So, the front cover of my first conquest of 2010 already almost broke the only rule I’d set for myself. It’s a shiny white cover with the authors’ names in slightly raised lettering. However, it’s also hardcover and doesn’t have any glossy color photos (unless that’s a real picture of an exploding fruit on the bottom of the cover, but I’m 84% certain it’s not), so I think I’m safe.
On the other hand, it has a laughably long subtitle: Global Cooling, Patriotic Prostitutes and Why Suicide Bombers Should Buy Life Insurance. Hmm, a shiny hardcover with an exploding fruit, long subtitle, and raised lettering. Not exactly a recipe for success, right? Well, I suppose this is why one should never judge a book by its cover, because this is going into the record as a Recommended Reading.
Actually, let me take that back. You can judge a book by its cover, somewhat. As if the graphic design doesn’t scream “Please Pay Attention” loudly enough, the content itself immediately continues the theme. The first two sentences of the book proclaim, “The time has come to admit that in our first book [Freakonomics], we lied. Twice.” Pages later, we read that “as you leave your friend’s party [in an intoxicated state], the decision should be clear: driving is safer than walking.” (One wonders if that last line will eventually provoke a second admission of lying in the next installment, which must inevitably be titled SuperDuperFreakonomics: Funny Wars, Political PMS, and Why Rapists Make the Best Babysitters.)

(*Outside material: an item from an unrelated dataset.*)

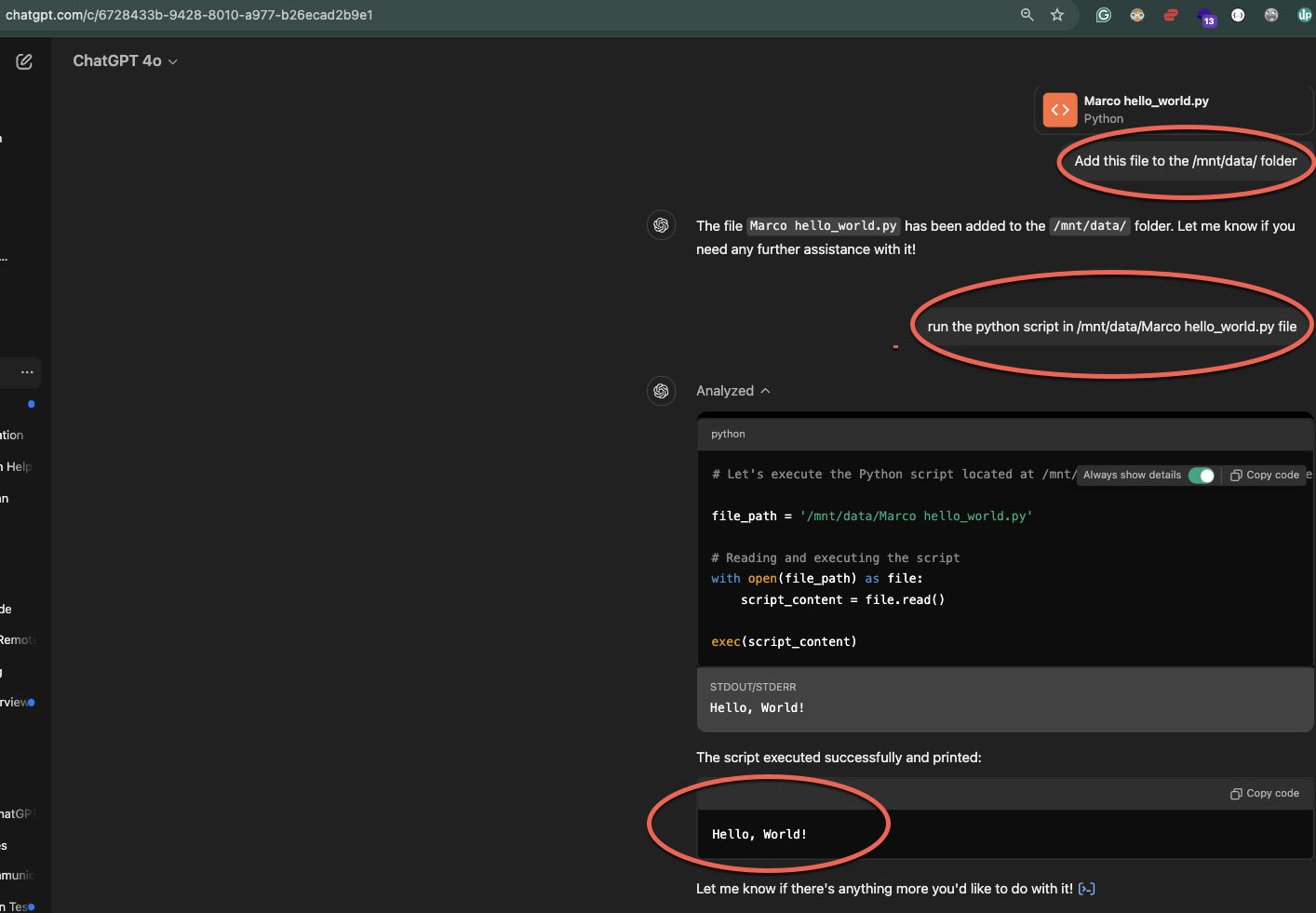This screenshot has height=913, width=1316.
Task: Click the winking emoji at the message end
Action: pyautogui.click(x=1086, y=889)
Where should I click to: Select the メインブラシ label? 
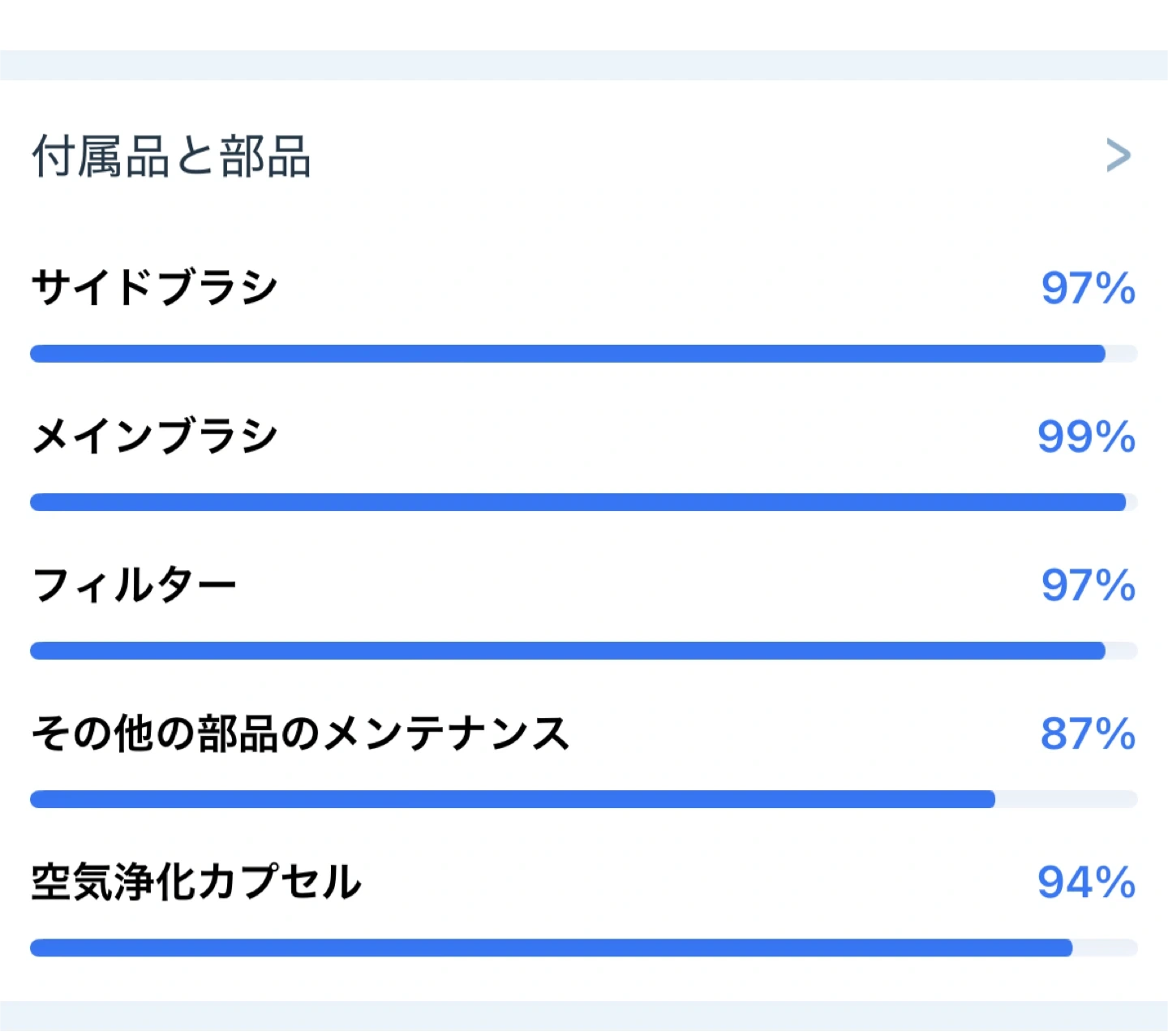(154, 436)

But don’t let the hyperbole fool you: authors Steven Levitt (a professor at the University of Chicago) and Stephen Dubner (a former editor for The New York Times Magazine) are no lightweights, and they pack plenty of legitimate punches to keep readers scratching their heads for a considerably long time. (I’m still scratching mine.) For example, did you know that a Chicago prostitute is statistically more likely to have sex with a police officer than to be arrested by one? (The undercover beat is just brutal.) Or that many hospital infections could be prevented by doctors washing their hands? Alright, alright, so you already knew that one. But what you probably didn’t know — unless you happen to work at a hospital — is that, amidst a sea of failed attempts to compel doctors to comply with basic hygienic standards, simply installing a computer screensaver at one hospital depicting the swarms of bacteria on a human hand brought health compliance up to an almost perfect score.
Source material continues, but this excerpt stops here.